The effects of chronic, small doses of melatonin given in the late afternoon on fatigue in man: A preliminary study

In a double-blind cross-over study, melatonin (2 mg) or placebo, was administered daily for 4 weeks to 12 volunteers (10 men and 2 women) at 17.00 h during February and March. Self-rated fatigue (tiredness) was significantly increased in the evening during melatonin treatment. No other consistent effects on sleep ratings or mood parameters were observed and the dose was well tolerated.
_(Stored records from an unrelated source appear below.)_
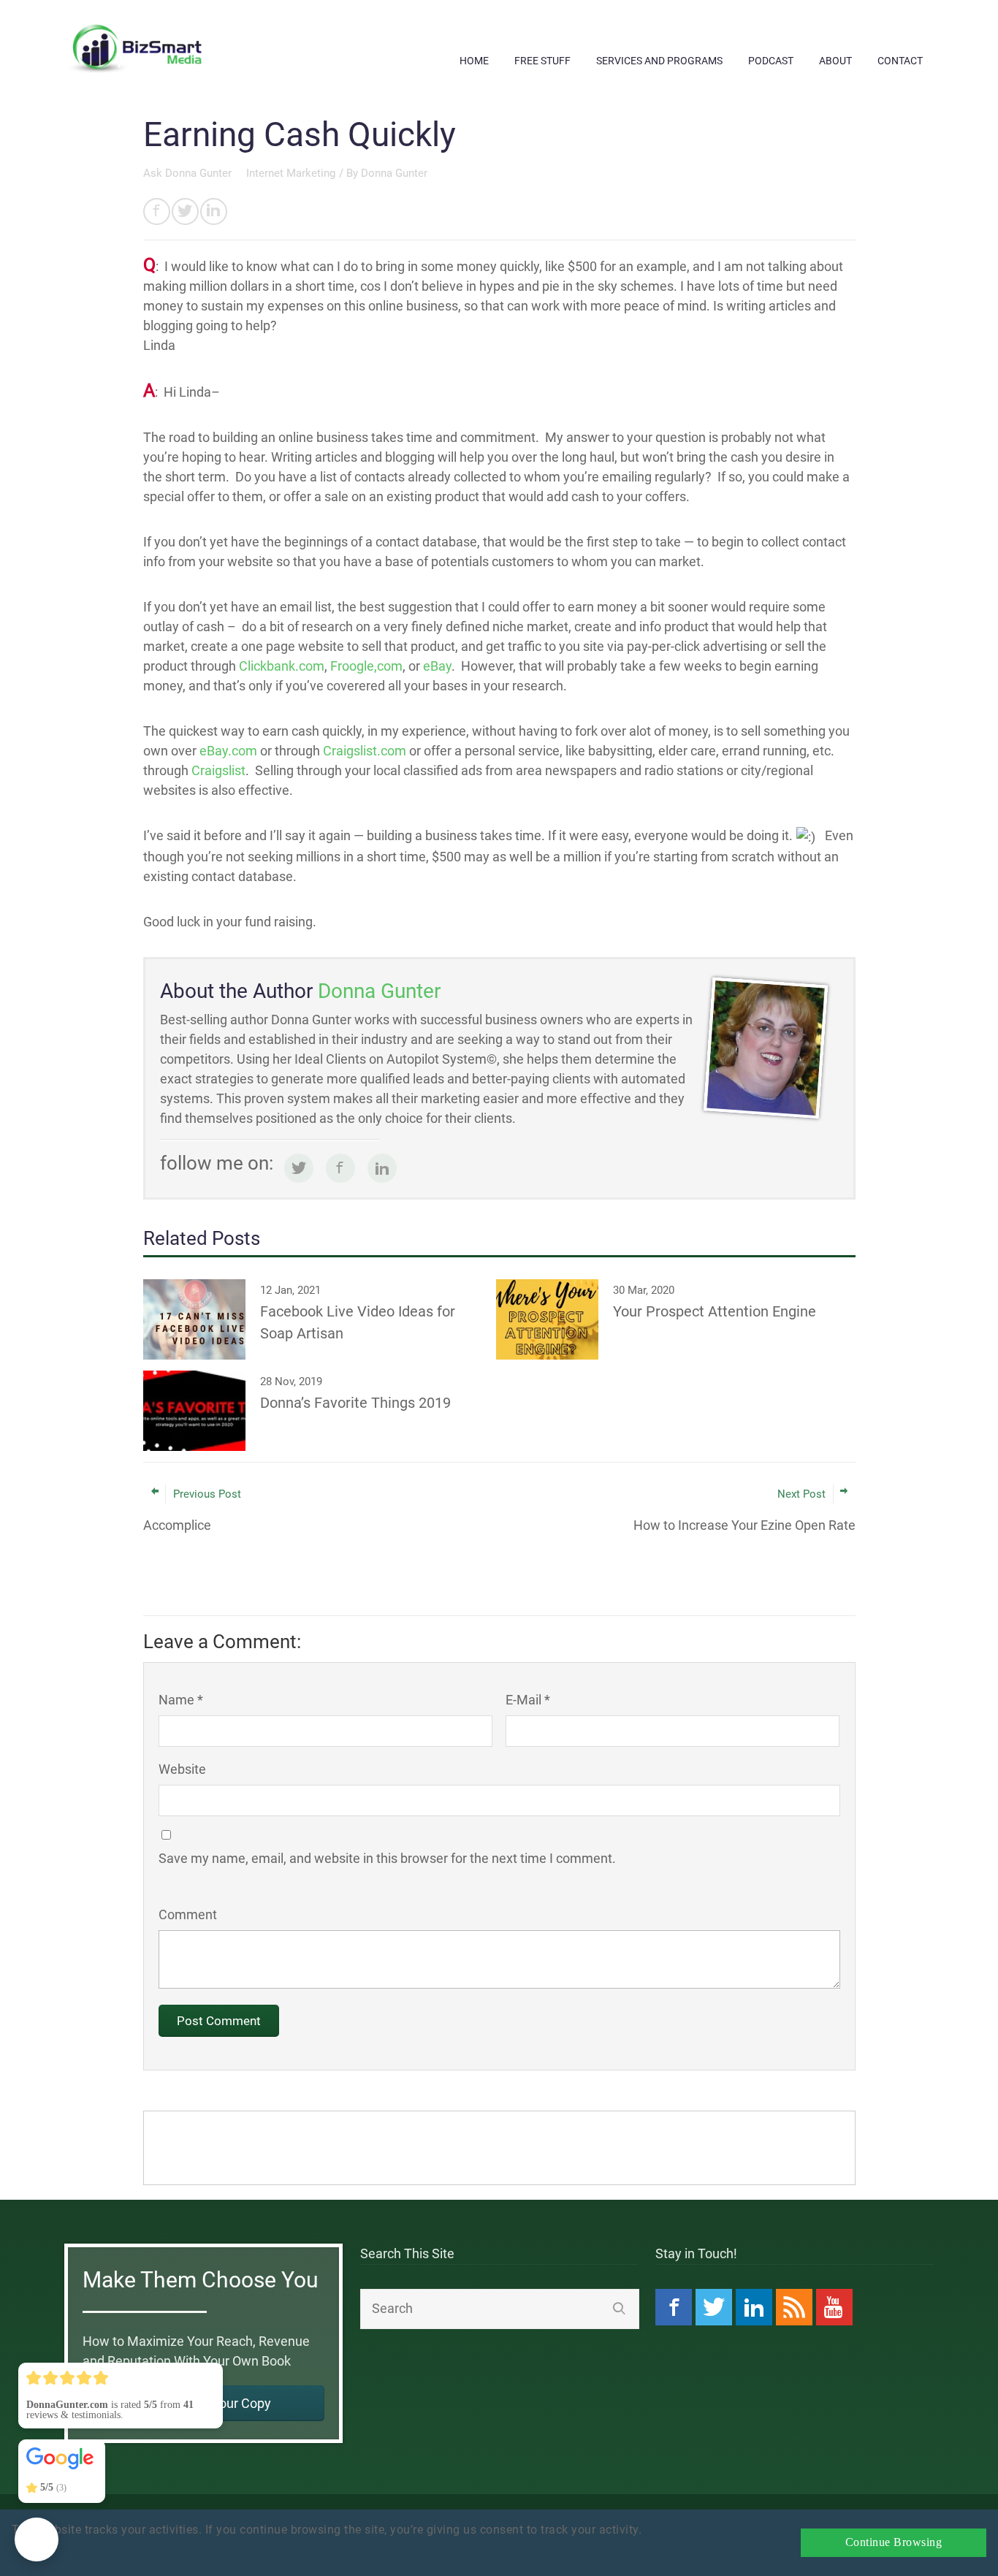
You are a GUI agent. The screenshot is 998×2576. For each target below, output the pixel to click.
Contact (900, 60)
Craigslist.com (364, 750)
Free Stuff (542, 60)
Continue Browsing (893, 2542)
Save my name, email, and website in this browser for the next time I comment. (387, 1858)
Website (182, 1769)
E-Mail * (528, 1699)
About (835, 60)
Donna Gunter (394, 173)
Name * (181, 1699)
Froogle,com (366, 666)
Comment (188, 1914)
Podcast (770, 60)
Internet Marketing (290, 173)
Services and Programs (659, 60)
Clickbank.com (281, 666)
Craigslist (218, 770)
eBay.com (228, 750)
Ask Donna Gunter (189, 173)
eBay (437, 666)
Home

Can Melatonin Improve Shift Workers' Tolerance of the Night Shift? Some Preliminary Findings

The pineal hormone melatonin is potentially useful in the treatment of disorders, especially sleep disorders, associated with circadian rhythm disturbance. We have examined its effects on sleep, mood, and behaviour in a double-blind, placebo-controlled study of a small group of police officers working spans of seven successive night shifts. Compared to placebo, and to no treatment, melatonin (5 mg) taken at the desired bedtime improved problems related to sleep and increased alertness during working hours, especially during the early morning. In letter-target performance tests visual search speed and accuracy were either unchanged or slightly improved. Memory scanning speed and perception of mental load were adversely affected. This preliminary study suggests that melatonin has beneficial effects on sleep and alertness, but that its effects on performance need careful evaluation.